I’m late to the party but I recently learned about the Geospatial Information Authority of Japan decision of changing a few of the symbols used on maps. Since the Olympic Games are only a couple years away and the tourism is growing so wildly, I guess they want the maps to be more standardized (meaning similar to the European and American ones). Apparently, some foreigners find Japanese maps difficult and offensive.
The decision was to replace six map symbols with “easier” ones. Among them, the sanskrit symbol 卍, which is used to mark the placement of temples.
There is a lot of controversy around the symbol 卍 ( called manji in Japan) because it resembles the nazi swastika. They are technically not exact twins but they definitely look alike. When uninformed tourists start seeing the false swastikas around Japan the reactions range from confused to offended, and everything in between.

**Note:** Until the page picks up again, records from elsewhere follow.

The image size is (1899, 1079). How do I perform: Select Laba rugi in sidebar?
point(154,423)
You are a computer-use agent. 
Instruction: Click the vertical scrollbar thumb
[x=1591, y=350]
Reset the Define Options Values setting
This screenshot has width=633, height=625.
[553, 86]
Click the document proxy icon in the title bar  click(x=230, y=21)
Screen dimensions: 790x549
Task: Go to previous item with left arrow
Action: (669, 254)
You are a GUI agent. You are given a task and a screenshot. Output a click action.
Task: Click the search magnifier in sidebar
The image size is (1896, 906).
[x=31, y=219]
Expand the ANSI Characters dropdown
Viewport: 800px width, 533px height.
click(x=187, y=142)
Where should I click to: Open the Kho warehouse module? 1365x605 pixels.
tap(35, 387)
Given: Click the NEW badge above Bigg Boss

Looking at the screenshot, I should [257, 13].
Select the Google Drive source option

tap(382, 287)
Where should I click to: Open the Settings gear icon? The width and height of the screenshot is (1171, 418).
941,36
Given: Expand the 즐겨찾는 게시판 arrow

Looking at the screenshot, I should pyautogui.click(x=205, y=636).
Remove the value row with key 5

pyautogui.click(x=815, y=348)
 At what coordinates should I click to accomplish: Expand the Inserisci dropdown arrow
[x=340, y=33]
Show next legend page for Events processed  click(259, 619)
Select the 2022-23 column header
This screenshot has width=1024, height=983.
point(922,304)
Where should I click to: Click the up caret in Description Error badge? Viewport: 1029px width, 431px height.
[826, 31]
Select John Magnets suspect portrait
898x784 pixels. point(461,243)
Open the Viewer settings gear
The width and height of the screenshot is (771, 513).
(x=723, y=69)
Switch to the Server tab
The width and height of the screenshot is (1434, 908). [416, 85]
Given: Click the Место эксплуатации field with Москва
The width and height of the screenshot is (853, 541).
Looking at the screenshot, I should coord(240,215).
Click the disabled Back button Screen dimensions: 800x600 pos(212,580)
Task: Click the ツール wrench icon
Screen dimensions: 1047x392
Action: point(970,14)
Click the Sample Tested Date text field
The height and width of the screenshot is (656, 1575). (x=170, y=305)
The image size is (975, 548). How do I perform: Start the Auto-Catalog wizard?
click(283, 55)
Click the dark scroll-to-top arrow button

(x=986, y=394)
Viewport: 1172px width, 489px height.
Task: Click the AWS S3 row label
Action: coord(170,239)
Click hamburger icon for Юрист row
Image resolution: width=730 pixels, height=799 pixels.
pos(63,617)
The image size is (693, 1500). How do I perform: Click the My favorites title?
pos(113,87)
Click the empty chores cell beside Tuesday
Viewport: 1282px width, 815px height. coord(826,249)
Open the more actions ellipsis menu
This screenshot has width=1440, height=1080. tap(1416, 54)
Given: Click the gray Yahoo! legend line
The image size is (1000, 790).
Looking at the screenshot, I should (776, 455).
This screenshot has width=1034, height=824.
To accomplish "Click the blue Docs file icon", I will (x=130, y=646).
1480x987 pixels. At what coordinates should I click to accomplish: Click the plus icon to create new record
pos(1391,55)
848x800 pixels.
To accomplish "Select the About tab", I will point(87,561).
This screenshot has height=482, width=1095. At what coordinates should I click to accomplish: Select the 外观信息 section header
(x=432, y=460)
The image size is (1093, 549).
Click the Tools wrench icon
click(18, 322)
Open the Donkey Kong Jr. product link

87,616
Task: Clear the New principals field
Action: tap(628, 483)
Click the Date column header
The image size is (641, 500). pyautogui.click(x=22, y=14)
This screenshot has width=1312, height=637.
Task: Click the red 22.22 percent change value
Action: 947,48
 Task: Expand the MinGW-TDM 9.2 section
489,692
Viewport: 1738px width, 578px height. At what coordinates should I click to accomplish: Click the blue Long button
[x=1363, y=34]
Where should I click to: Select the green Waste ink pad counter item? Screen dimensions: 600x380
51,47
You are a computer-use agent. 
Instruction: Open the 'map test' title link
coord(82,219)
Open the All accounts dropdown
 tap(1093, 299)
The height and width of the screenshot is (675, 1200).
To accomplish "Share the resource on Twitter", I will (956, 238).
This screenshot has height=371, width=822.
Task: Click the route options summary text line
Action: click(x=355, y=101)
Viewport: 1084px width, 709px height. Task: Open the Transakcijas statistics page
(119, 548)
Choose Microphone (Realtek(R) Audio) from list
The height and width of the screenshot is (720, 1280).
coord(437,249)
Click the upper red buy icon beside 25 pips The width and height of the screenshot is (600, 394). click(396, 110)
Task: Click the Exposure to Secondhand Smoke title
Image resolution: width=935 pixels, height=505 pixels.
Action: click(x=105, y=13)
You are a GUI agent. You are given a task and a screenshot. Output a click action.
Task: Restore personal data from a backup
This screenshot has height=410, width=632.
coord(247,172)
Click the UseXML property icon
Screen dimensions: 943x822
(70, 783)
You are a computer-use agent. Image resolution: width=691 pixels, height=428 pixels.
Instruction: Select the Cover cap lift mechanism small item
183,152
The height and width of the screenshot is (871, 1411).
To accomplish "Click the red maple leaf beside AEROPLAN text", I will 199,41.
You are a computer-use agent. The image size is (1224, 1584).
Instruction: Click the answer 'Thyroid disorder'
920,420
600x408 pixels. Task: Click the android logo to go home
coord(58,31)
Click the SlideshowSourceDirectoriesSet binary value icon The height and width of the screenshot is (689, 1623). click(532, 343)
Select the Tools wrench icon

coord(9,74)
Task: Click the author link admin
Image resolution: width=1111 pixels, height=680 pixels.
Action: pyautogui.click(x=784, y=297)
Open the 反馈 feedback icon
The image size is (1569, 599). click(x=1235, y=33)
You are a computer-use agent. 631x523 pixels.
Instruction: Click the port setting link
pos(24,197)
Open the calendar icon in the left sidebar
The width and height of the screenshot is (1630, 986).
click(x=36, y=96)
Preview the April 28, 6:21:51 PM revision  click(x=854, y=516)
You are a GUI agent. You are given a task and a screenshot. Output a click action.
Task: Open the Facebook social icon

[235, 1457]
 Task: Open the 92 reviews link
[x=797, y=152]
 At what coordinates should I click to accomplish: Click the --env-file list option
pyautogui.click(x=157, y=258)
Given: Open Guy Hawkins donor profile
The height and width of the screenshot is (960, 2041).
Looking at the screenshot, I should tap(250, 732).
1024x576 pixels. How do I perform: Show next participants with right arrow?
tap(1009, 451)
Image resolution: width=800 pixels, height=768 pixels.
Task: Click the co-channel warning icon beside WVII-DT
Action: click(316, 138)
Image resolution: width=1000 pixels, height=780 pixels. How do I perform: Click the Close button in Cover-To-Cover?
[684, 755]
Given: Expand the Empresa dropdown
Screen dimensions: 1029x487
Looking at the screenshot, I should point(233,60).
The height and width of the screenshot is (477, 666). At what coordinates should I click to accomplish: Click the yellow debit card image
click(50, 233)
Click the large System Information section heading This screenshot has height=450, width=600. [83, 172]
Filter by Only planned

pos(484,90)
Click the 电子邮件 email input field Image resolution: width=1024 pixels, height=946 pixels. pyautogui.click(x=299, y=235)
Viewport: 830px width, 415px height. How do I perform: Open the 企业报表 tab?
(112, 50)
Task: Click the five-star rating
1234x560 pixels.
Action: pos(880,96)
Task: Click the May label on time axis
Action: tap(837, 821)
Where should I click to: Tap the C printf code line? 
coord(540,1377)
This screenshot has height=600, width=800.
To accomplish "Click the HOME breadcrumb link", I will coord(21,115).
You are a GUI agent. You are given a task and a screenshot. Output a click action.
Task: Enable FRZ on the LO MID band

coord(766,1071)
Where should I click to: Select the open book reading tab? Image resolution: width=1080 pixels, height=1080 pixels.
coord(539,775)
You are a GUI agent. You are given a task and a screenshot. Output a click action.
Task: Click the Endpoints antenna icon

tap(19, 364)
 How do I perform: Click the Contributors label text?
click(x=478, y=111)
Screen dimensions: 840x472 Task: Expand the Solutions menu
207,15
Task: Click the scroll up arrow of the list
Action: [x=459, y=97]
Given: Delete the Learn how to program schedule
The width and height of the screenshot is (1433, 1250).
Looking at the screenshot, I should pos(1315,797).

This symbol was here many, many, many years (6th millennium BC) before it was misused by the nazi movement- and its various, ancient meanings are related to luck, harmony, health and well-being. It’s an important symbol in Buddhism and it’s easy to find literally carved all over Japan.
I understand that the association can be misinterpreted but I think education is key. The Japanese manji does not hold any kind of real relationship with the nazi, but quite the contrary.
In my opinion, it’s healthy to learn about the symbol and respect its history and traditional use. Keeping it in the maps would have been a great first step. I would love to see Buddhism reclaiming its symbol and using it fearlessly with the positive meaning it has, and it was meant to have.
And, to be honest, I also suspect the manji was first in line of replacements- after all they did not change the onsen symbol even when people complained that it looked like a soup bowl. ♨️
What do you think? Did the manji need to go away? How do/would you react seeing it on Japanese temples and signs?
Thank you so much for reading and happy weekend!